Re: Dividend Growth Investing
Posted: Wed Feb 21, 2018 7:12 am
DG investing is popular because:Jeffreyalan wrote:What would be everyone’s opinion here on dividend growth investing? For example, buying 20-25 stocks like MMM and Johnson & Johnson and just holding them forever. Live off of the rising dividend stream and leave the shares for my children. I know it will have more ups and downs than a Balanced portfolio.

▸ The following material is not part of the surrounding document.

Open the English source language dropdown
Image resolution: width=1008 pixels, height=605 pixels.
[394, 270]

But if I can ride out the volitility, what are the opinions on this strategy?
- it provides a discipline: essentially buy and hold, so no trading, no agonising
- it is simple to understand: from a diversity of sectors, buy blue chips with a history of rising dividends, do not sell
- it favours shares in established companies, often household names, whose products are in daily demand (food, drink, tobacco, oil, health, software)

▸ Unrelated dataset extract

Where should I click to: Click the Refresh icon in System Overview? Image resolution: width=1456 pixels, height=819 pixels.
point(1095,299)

- it provides an income without shareholder intervention: no rebalancing, no decisions, the divs just land in your bank account
- it ignores price volatility: dividends tend to hold up even when share prices crash. For example in 2007-8 the S&P dropped over 50%, but the drop in dividend payments much less marked, and some companies continued to raise dividends during the crash and indeed thoughout the "lost decade". See https://seekingalpha.com/article/294269 ... -recession.
Seekingalpha.com has a lot of information about dividend growth investing, where contributors describe portfolios of individual shares which have been running for years. The results are in general pretty good. However, it seems that DG portfolios provide less total return than multiasset portfolios which are regularly rebalanced (several posts by Larry Swedroe on Bogleheads). Eric@Servo on Seekingalpha started a lively debate with the DG crowd and acquitted himself very well; that discussion is worth looking at for pros and cons. See also David van Knapp's articles, especially https://seekingalpha.com/article/187516 ... -dividends.
Conclusion: DG is probably not the best option for long-term total return, but provides a fairly sure return and requires little intervention (sound familiar?).